Note that the degree of parallelism of the first level is limited by the number of matrix columns (21 in our scenario). In the second parallel level—that corresponds to the nested parallel section—we parallelize the for loop that iterates over the individuals (see line 11 in Algorithm 2). Then, we use private copies of residence district vector \(r_{l, \tau }\) for each nested thread \(\tau \) for each thread l. Each nested thread iterates over its assigned group of individuals and commits the changes in the global data structure at the end of the loop. In line 12, we check if the individual resides and works in the local extrema coordinates calculated in line 8 and check if these extrema are a maximum. In this case, we move the individual from its residence district to a new one. In the other case (line 22), when the extrema are a minimum and the individual does not reside in the minimum district i, we move the individual to the district that produces the minimum value. Note that given that the number of individuals is large, it is possible to involve many threads in this nested level.

Figure 2a shows an example of the original transport matrix \(T_r\), representing the target distribution to be reached. In Fig. 2b, we show \(T_s\), the matrix produced in the initialization phase. Finally, Fig. 2c shows the optimized matrix \(T_o\), produced by the optimization algorithm. Note that \(T_r\) and \(T_o\) are similar, the former is obtained from the MMS and the latter from the individual distribution defined in the simulator.

As a summary of this algorithm, firstly each thread \(T_i\) is assigned to a partition of the set of districts (line 5, Algorithm 2). Then, each thread creates nested threads to iterate over the individuals (lines 11 to 31). Finally, at the end of every outer iteration, every copy \(r_i\) is committed with a depth parameter d to generate \(r_{opti}\) (lines 32 to 36).
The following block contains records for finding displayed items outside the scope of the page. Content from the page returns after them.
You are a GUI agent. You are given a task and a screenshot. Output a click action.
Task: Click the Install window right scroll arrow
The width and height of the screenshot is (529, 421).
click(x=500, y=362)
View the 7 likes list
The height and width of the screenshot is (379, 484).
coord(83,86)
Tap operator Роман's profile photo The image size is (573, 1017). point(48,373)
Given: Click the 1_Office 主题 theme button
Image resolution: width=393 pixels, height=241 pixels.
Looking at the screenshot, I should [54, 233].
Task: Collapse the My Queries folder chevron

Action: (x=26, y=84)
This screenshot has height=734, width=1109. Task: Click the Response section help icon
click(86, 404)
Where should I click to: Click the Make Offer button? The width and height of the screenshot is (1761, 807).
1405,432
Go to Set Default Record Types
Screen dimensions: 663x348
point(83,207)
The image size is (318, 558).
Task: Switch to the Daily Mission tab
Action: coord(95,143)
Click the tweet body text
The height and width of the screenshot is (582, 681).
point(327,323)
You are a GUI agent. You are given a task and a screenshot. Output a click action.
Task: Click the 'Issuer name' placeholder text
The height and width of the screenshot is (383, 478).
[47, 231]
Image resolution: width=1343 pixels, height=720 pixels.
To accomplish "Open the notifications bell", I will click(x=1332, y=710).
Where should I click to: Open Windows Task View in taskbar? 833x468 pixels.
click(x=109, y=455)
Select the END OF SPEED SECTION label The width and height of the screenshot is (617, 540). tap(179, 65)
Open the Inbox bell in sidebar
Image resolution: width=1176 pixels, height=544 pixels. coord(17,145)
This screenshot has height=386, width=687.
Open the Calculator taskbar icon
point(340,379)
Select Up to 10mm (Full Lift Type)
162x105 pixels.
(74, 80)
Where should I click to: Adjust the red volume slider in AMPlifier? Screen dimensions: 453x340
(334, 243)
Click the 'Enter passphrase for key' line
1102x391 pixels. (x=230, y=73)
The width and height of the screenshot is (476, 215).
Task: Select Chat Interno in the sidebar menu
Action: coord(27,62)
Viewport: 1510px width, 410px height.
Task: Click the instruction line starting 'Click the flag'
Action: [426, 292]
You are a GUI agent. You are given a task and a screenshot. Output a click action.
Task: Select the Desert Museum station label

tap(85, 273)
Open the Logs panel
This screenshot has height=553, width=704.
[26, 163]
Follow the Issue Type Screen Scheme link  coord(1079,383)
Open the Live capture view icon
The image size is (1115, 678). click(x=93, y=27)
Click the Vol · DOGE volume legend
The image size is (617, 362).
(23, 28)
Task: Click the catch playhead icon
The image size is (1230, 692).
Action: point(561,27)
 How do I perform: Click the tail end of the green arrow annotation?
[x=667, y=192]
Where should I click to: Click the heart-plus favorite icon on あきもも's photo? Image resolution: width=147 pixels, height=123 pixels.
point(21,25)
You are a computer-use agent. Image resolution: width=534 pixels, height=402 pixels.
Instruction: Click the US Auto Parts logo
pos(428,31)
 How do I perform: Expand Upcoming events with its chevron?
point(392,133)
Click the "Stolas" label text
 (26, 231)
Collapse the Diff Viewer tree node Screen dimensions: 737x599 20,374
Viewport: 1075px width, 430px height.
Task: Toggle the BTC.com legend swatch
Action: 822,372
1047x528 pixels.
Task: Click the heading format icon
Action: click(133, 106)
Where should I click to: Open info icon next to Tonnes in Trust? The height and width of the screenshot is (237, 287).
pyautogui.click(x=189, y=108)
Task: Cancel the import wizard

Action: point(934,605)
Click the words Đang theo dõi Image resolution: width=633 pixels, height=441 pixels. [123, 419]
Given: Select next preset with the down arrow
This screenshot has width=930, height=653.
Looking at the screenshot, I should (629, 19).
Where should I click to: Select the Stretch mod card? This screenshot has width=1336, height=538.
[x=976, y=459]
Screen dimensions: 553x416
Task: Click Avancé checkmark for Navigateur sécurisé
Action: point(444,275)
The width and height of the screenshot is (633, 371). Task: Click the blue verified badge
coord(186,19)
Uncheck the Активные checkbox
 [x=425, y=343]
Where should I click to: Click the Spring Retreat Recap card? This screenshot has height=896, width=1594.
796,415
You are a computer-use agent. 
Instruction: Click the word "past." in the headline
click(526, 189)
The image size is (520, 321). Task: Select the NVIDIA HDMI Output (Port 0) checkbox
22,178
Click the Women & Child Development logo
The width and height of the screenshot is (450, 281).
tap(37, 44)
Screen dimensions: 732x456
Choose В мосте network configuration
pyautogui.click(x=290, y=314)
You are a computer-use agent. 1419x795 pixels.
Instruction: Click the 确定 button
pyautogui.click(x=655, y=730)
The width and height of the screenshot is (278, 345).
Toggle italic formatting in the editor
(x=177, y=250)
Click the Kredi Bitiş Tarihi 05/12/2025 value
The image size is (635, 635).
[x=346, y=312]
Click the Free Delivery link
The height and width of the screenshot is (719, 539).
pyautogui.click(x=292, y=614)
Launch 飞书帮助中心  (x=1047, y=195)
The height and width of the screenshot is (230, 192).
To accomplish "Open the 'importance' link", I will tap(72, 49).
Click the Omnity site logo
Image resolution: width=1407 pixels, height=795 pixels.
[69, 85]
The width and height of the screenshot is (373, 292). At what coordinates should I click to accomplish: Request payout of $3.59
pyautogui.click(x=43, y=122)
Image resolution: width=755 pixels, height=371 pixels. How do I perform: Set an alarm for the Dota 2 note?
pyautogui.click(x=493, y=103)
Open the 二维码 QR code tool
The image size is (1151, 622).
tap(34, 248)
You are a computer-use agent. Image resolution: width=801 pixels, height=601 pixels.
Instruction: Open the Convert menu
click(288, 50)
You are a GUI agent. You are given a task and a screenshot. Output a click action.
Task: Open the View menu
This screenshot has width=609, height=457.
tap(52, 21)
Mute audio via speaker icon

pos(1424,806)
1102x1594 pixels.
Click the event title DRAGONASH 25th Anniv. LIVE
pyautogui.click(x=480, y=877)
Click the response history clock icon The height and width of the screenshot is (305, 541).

There are three conditions for terminating the optimization process—by exiting the outer parallel loop in line 5:

  1. (1)

    The number of successful optimizations (changes applied in residence district that reduce the cost) reaches a predefined maximum value of 1000.

  2. (2)

    The number of unsuccessful optimizations since the last successful one reaches a predefined maximum value of 1000.

  3. (3)

    The optimization suitability has been evaluated for all individuals in the district.

At the beginning of the execution, there are so many optimization opportunities that the most frequent exit condition is the first one. However, as the algorithm progresses, conditions 2 and 3 become more frequent, as there are less possible optimizations that it is possible to perform. Figure 3 shows a graphical example of the parallel algorithm workflow with \(k = 4\) (first level threads), \(l = 2\) (second level threads) and \(d = 2\) (depth value of 2). In this example, thread \(T_1\) has minimum cost \(C(T_{l,s})\) followed by \(T_4\). Therefore, \(r_{opti}\) commits changes made by thread \(T_1\) and \(T_4\).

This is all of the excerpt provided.